Saturday, November 15, 2008
This Is Your Brain on Drugs
Let me first apologize for the expletives tonight. I worked a 12 hour night shift last night and probably shouldn't blog coming off the lack of sleep. Nights like last night really make me rethink my dwindling nursing career. I had this patient in his 50's. Long time Heroin user, smoked 2 packs a day. I struggle in my efforts to be kind and compassionate to people who constantly make the wrong choices. This patient apparently thought that his horrible life gave him the right to be incredibly rude and condescending to me. He blatantly told me to f* off, refused to be washed, spit on the floor, dumped his urinal on the floor, disconnected his IV to cause a massive flood and called me a B*$@*^. Sigh.
Now I am the most calm and understanding nurse around. I'm patient with my patients. But there is something called being a baseline a@$$-it has nothing to do with your medical condition or your addiction. More than likely if you were obnoxious and unliked before your illness, you will continue to be that way despite your illness. I know-these are the very folks I should have compassion and sympathy for.

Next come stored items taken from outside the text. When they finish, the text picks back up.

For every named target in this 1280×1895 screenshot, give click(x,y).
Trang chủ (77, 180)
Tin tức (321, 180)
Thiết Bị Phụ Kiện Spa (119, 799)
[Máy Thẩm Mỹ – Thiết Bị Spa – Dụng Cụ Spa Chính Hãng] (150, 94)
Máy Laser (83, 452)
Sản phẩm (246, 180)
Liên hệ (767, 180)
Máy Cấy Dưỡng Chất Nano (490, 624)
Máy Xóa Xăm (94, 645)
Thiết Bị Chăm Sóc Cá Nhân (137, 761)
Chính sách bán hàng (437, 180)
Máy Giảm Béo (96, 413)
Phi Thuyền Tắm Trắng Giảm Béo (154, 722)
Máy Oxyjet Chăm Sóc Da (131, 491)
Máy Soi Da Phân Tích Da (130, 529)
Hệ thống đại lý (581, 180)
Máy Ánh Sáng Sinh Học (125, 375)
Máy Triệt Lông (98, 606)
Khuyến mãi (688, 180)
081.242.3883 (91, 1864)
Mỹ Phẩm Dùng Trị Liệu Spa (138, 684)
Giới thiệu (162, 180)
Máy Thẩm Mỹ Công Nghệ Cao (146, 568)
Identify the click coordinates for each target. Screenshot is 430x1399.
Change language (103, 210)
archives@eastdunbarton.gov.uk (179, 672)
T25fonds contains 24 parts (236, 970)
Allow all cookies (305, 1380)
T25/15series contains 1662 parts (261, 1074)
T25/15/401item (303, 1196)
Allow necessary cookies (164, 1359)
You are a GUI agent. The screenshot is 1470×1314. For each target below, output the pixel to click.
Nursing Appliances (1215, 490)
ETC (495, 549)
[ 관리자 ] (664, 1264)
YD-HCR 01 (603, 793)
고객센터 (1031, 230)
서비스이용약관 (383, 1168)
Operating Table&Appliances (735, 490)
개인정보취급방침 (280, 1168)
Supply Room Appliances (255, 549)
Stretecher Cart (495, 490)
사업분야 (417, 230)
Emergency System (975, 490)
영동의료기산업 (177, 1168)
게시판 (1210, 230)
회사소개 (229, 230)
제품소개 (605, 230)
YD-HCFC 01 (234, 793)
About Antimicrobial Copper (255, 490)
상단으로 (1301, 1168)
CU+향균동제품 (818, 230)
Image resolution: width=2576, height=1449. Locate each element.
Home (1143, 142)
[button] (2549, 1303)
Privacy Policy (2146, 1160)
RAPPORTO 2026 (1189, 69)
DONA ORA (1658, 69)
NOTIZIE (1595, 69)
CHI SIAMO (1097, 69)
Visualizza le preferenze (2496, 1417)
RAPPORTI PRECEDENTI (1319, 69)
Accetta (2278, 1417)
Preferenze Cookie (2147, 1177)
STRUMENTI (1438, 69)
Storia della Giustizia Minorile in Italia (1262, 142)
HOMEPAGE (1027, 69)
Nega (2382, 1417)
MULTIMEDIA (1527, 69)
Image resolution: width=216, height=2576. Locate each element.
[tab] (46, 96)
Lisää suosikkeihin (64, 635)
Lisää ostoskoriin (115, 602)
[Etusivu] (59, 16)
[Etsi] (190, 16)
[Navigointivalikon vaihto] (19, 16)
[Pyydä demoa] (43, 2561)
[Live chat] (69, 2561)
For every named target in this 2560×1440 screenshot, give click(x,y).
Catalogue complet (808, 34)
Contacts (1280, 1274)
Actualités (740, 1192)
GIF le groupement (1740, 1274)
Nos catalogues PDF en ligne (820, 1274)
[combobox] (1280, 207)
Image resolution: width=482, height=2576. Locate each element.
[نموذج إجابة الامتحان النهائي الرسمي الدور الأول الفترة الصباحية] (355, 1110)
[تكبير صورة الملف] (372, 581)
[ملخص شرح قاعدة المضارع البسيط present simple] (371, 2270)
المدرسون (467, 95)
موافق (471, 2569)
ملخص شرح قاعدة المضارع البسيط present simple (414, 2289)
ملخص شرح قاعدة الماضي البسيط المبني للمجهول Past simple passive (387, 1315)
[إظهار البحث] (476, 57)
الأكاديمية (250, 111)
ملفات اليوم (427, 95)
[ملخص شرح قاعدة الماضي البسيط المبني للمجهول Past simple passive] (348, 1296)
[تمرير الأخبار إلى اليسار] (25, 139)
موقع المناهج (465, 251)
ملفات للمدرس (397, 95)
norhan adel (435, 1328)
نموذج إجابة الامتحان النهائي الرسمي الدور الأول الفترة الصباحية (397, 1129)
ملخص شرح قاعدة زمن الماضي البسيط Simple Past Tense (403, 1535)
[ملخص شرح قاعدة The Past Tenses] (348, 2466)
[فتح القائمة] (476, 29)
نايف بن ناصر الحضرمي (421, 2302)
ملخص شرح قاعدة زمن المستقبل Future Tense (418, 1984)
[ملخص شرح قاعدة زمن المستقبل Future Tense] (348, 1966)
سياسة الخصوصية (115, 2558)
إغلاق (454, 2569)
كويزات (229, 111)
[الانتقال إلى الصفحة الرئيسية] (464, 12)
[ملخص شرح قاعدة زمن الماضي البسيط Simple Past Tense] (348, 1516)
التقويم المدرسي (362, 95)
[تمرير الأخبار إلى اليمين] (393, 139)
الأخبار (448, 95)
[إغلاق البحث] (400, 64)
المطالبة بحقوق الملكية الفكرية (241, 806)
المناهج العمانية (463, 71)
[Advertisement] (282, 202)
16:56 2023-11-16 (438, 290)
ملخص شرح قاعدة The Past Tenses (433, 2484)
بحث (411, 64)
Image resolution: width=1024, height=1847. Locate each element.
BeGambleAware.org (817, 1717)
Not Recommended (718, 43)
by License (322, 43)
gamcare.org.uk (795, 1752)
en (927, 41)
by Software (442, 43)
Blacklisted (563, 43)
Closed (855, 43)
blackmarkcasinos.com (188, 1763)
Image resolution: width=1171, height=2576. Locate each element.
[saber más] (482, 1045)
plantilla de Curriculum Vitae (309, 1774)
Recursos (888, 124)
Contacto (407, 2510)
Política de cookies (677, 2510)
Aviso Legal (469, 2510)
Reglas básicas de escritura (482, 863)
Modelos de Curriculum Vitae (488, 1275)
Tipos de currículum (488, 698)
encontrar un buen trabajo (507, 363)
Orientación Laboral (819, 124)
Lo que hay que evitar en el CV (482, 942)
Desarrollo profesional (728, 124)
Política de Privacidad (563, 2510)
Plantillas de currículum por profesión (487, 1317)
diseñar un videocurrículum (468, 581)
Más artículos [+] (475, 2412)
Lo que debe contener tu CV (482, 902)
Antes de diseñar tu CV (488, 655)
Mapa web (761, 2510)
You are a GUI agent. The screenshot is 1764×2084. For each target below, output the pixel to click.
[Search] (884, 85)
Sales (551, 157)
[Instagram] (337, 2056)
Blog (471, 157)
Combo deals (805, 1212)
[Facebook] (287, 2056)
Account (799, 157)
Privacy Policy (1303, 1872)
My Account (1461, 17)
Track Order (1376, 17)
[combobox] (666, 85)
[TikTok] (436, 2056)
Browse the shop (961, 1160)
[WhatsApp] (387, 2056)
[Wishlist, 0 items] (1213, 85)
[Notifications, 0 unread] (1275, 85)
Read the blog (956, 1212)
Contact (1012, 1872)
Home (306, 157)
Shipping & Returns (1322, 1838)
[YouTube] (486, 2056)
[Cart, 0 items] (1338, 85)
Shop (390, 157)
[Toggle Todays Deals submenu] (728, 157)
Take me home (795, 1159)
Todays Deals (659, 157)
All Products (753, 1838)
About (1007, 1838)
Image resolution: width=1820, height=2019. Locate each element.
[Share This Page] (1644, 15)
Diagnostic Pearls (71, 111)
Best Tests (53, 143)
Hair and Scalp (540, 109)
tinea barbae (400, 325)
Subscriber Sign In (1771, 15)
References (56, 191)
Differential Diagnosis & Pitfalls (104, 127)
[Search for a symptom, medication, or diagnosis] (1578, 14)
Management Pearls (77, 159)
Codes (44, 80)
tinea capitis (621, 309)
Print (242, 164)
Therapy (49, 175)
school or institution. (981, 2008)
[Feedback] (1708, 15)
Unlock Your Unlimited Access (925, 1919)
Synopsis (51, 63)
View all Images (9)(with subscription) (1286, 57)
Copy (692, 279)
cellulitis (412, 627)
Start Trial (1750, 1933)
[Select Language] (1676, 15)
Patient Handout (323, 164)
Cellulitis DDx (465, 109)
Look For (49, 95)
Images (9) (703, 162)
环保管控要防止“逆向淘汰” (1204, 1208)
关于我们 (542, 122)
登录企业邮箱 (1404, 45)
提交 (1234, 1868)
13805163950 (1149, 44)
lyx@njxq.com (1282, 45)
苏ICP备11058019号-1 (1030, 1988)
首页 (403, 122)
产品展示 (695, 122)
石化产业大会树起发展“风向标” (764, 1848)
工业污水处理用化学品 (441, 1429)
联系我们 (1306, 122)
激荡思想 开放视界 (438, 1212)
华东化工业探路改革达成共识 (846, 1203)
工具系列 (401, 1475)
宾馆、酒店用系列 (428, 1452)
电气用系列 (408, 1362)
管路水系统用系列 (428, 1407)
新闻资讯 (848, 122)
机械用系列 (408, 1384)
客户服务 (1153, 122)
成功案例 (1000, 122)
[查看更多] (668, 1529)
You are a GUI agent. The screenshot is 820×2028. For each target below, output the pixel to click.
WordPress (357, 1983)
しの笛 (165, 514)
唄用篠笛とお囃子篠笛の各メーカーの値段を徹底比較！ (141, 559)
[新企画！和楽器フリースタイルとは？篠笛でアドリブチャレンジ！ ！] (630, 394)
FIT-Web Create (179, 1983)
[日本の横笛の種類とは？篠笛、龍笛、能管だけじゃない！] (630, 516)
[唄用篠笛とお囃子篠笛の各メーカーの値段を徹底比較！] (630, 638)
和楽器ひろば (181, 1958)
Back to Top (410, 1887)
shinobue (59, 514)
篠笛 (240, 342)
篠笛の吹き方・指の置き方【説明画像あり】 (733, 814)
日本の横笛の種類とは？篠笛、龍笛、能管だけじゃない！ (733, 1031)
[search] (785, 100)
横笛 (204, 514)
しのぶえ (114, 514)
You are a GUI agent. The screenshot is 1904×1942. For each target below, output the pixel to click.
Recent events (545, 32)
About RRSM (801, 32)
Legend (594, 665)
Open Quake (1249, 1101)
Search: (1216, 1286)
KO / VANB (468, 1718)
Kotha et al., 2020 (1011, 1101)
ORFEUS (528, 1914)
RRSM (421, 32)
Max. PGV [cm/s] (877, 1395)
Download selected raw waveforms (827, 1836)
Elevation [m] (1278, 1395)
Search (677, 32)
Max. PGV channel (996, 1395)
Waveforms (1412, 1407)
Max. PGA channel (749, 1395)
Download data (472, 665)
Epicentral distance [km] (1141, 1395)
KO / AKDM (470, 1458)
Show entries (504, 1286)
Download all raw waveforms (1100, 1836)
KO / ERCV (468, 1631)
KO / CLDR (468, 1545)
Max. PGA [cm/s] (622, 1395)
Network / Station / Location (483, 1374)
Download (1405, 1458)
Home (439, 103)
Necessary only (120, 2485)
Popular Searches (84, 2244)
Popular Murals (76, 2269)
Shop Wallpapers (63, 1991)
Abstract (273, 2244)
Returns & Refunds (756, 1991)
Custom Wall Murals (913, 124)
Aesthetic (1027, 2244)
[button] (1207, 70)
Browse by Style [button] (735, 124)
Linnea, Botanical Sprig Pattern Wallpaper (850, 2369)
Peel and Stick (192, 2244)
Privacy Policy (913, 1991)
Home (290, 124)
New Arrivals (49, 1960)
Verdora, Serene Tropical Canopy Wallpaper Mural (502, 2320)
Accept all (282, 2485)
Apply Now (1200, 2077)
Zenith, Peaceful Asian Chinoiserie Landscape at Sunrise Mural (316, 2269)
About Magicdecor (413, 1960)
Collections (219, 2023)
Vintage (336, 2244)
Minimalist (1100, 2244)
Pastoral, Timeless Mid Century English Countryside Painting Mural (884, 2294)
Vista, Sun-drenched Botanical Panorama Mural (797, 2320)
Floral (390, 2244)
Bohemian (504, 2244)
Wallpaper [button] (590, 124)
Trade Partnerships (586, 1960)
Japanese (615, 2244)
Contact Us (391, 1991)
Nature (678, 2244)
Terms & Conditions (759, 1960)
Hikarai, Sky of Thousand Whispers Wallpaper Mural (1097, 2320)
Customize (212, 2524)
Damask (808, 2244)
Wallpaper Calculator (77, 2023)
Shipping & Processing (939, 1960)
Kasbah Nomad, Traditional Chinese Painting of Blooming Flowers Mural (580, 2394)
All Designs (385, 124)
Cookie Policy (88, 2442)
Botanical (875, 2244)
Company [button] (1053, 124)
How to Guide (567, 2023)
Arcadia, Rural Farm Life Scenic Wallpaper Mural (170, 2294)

I lost my mind around 2 am. Told him that this was not the Marriott, nor was I the housekeeper, handmaiden or punching bag. He was much more pleasant after that encounter. So maybe that is the compassion-letting people know when they are being hurtful and rude. Maybe he didn't know or ever had anyone call him on it.
So when it is day 5 and you are going thru your heroin withdrawals, when your temperature is 104 degrees, when you're vomitting the last speck of bile from your gut and the pain is so bad you want to die, when the hallucinations of bugs crawling on your legs finally get to you, when the voices stop screaming in your ears....and you decide that this really isn't much fun...get yourself some help. Because as frustrating as it is, we really can't help those who won't help themselves.